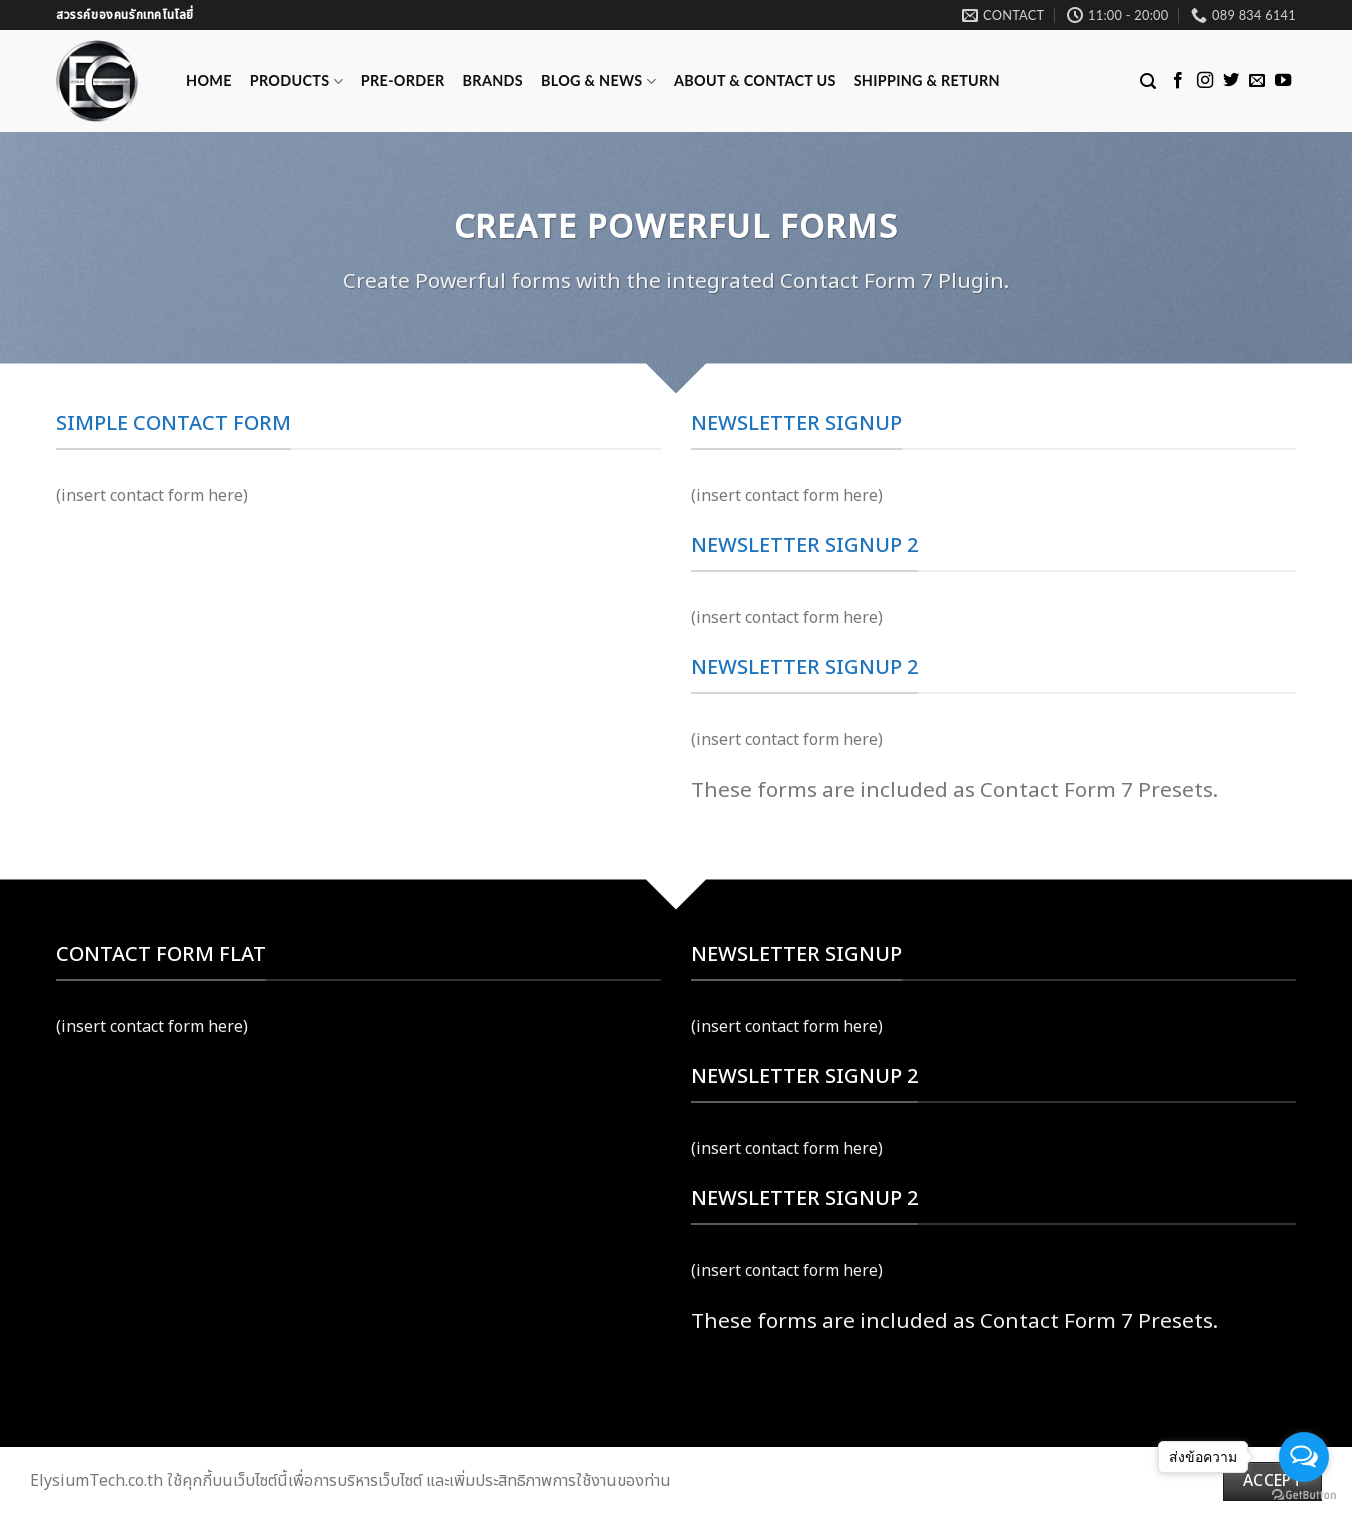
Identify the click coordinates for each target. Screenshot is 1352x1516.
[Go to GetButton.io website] (1304, 1495)
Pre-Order (403, 80)
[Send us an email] (1257, 81)
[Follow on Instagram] (1205, 81)
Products (296, 81)
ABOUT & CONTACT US (755, 80)
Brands (493, 80)
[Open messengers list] (1304, 1457)
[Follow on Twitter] (1231, 81)
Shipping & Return (927, 80)
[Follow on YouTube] (1283, 81)
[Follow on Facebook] (1178, 81)
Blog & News (598, 81)
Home (209, 80)
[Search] (1148, 81)
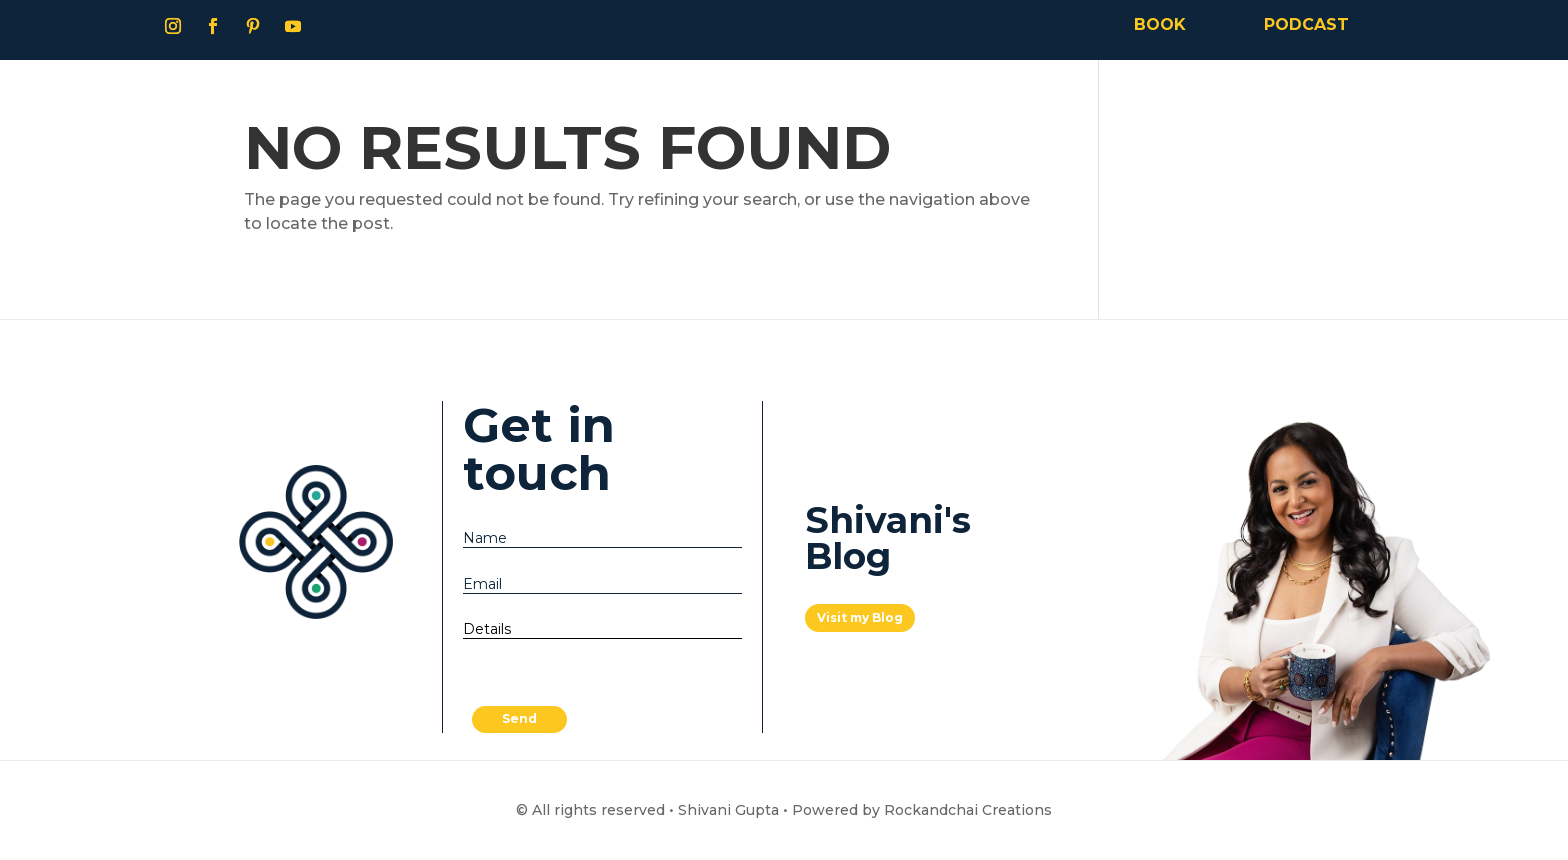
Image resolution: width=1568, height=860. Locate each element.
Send (519, 718)
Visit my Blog (860, 617)
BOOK (1160, 24)
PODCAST (1306, 24)
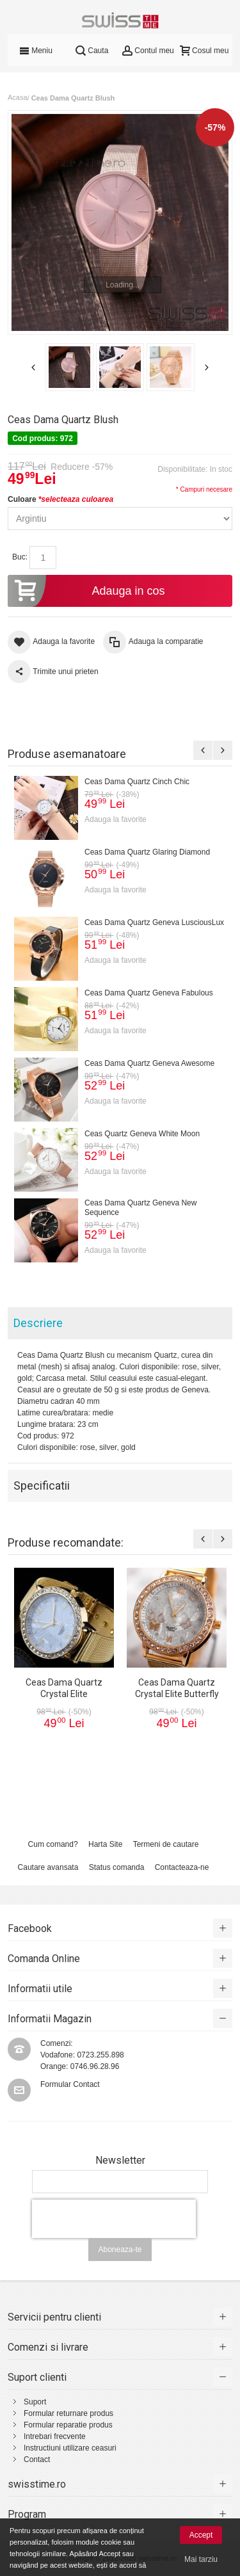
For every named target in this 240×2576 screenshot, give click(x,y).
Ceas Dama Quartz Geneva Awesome (149, 1063)
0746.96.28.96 (95, 2066)
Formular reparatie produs (68, 2424)
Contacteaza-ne (182, 1867)
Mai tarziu (201, 2559)
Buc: (20, 556)
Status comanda (117, 1867)
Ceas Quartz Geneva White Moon (142, 1133)
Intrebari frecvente (55, 2436)
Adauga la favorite (115, 819)
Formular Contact (70, 2084)
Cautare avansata (48, 1867)
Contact (37, 2459)
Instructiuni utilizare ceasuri (70, 2447)
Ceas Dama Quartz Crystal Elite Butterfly (177, 1687)
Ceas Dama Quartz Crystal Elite (64, 1687)
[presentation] (114, 2219)
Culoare (60, 499)
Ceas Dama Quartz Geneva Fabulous (148, 992)
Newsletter (120, 2160)
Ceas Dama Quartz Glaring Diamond (147, 852)
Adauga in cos (86, 591)
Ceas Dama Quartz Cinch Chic (136, 781)
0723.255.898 (100, 2054)
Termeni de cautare (166, 1844)
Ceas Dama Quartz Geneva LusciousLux (154, 922)
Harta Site (105, 1844)
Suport (35, 2401)
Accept (201, 2535)
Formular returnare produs (68, 2413)
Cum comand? (53, 1844)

▸ PROBLEM STATEMENT:
Can you print every row above word for word, leaving out the pictures?

▸ ANSWER TO THE PROBLEM:
Identify the click coordinates for each target. Screenshot is 1352x1516.
[Go to GetButton.io website] (1304, 1495)
Pre-Order (403, 80)
[Send us an email] (1257, 81)
[Follow on Instagram] (1205, 81)
Products (296, 81)
ABOUT & CONTACT US (755, 80)
Brands (493, 80)
[Open messengers list] (1304, 1457)
[Follow on Twitter] (1231, 81)
Shipping & Return (927, 80)
[Follow on YouTube] (1283, 81)
[Follow on Facebook] (1178, 81)
Blog & News (598, 81)
Home (209, 80)
[Search] (1148, 81)
Image resolution: width=1568, height=860. Locate each element.
Send (519, 718)
Visit my Blog (860, 617)
BOOK (1160, 24)
PODCAST (1306, 24)
For every named target in this 240×2576 screenshot, give click(x,y).
Ceas Dama Quartz Geneva Awesome (149, 1063)
0746.96.28.96 (95, 2066)
Formular reparatie produs (68, 2424)
Contacteaza-ne (182, 1867)
Mai tarziu (201, 2559)
Buc: (20, 556)
Status comanda (117, 1867)
Ceas Quartz Geneva White Moon (142, 1133)
Intrebari frecvente (55, 2436)
Adauga la favorite (115, 819)
Formular Contact (70, 2084)
Cautare avansata (48, 1867)
Contact (37, 2459)
Instructiuni utilizare ceasuri (70, 2447)
Ceas Dama Quartz Crystal Elite Butterfly (177, 1687)
Ceas Dama Quartz Crystal Elite (64, 1687)
[presentation] (114, 2219)
Culoare (60, 499)
Ceas Dama Quartz Geneva Fabulous (148, 992)
Newsletter (120, 2160)
Ceas Dama Quartz Glaring Diamond (147, 852)
Adauga in cos (86, 591)
Ceas Dama Quartz Cinch Chic (136, 781)
0723.255.898 (100, 2054)
Termeni de cautare (166, 1844)
Ceas Dama Quartz Geneva LusciousLux (154, 922)
Harta Site (105, 1844)
Suport (35, 2401)
Accept (201, 2535)
Formular returnare produs (68, 2413)
Cum comand? (53, 1844)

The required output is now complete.